Nasa’s InSight lander has recorded over 500 quakes to date on Mars since its touch down on the Red Planet in November 2018.
- The two recent quakes of magnitude 3.3 and 3.1 originated in a region called Cerberus Fossae.
- These findings support the idea that the planet is seismically active.
- The Interior Exploration using Seismic Investigations, Geodesy and Heat Transport (InSight) mission is a robotic lander designed to study the deep interior of the planet Mars.
- It was manufactured by Lockheed Martin Space Systems, is managed by NASA’s Jet Propulsion Laboratory, and most of its scientific instruments were built by European agencies.
- The mission launched on 5 May 2018 aboard an Atlas V-401 rocket
- Successfully landed at Elysium Planitia on Mars on 26 November 2018
- InSight traveled 483 million km (300 million mi) during its journey
- InSight‘s objectives are to place a seismometer, called SEIS, on the surface of Mars to measure seismic activity and provide accurate 3D models of the planet’s interior; and measure internal heat flow using a heat probe called HP3 to study Mars’ early geological evolution.
- This could bring a new understanding of how the Solar System’s terrestrial planets – Mercury, Venus, Earth, Mars – and Earth’s Moon form and evolve.
Key findings of the Mission
- Mars trembles more often than expected, but also more mildly.
- This emerged from readings of the ultra-sensitive seismometer, called the Seismic Experiment for Interior Structure (SEIS).
- The instrument enables scientists to “hear” multiple trembling events from hundreds to thousands of miles away.
- Mars doesn’t have tectonic plates like Earth, but it does have volcanically active regions that can cause rumbles.
The surface: Magnetism
- Billions of years ago, Mars had a magnetic field.
- Although it is no longer present, it left behind what NASA describes as “ghosts” – magnetized rocks that are now between 61 m to several km below ground.
- InSight is equipped with a magnetometer, which has detected magnetic signals.
- At a Martian site called Homestead hollow, the magnetic signals are 10 times stronger than what was predicted earlier (based on data from orbiting spacecraft).
In the wind: dust devils
- InSight measures wind speed, direction and air pressure nearly continuously.
- Weather sensors have detected thousands of passing whirlwinds, which are called dust devils when they pick up grit and become visible.
- The site has more whirlwinds than any other place where a landing has been made on Mars while carrying weather sensors.
- Despite all that activity in the wind and frequent imaging, InSight’s cameras have yet to see dust devils.

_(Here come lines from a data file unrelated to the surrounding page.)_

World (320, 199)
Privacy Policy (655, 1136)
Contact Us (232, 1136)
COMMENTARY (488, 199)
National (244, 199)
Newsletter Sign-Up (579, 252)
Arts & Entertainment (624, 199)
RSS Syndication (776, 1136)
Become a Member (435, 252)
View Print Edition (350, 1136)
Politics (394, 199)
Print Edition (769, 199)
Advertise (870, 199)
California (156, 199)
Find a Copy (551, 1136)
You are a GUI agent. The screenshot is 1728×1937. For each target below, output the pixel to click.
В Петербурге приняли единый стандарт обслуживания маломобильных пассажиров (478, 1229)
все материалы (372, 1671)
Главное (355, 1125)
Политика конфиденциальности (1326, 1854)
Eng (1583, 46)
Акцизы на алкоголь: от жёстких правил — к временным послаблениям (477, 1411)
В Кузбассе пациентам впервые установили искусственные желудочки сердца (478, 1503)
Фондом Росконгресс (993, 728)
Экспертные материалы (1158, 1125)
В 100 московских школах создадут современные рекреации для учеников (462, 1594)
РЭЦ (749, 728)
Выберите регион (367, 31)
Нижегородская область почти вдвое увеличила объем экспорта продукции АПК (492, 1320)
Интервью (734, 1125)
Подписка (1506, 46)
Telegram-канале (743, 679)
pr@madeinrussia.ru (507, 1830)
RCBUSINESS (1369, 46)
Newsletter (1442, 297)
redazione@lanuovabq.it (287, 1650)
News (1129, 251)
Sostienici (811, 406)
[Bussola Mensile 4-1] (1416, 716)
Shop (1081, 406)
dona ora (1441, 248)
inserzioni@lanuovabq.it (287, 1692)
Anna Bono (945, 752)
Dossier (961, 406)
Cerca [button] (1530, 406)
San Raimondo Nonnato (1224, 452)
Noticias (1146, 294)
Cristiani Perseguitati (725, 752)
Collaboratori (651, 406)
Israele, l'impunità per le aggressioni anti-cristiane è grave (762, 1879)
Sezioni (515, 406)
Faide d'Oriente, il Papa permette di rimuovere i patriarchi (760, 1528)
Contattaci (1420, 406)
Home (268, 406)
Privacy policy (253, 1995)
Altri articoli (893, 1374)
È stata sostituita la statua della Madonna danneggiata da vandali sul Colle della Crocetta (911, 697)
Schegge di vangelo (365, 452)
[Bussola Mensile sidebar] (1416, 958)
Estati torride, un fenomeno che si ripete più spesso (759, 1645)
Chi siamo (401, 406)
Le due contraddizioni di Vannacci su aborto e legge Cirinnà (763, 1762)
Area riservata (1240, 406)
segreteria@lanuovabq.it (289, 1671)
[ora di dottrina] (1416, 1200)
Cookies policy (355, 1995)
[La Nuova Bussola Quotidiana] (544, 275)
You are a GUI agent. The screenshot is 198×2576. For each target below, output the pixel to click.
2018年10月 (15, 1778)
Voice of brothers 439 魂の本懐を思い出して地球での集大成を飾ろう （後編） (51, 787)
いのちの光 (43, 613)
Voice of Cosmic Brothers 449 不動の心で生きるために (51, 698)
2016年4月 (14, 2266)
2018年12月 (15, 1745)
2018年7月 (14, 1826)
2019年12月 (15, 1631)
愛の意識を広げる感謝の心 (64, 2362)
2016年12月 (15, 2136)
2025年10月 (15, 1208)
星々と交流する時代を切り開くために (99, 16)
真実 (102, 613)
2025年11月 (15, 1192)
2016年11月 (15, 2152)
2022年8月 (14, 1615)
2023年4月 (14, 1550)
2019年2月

But SEIS can feel these whirlwinds pulling on the surface.
The core: still to come
- InSight has two radios. One is for regularly sending and receiving data. The other radio, which is more powerful, is designed to measure the “wobble” of Mars as it spins.
- This X-band radio, also known as the Rotation and Interior Structure Experiment (RISE), can eventually reveal whether the planet’s core is solid or liquid.
- A solid core would cause Mars to wobble less than a liquid one would.
- This first year of data is just a start, NASA said in the statement. When it is two years on Earth, Mars will have completed one year.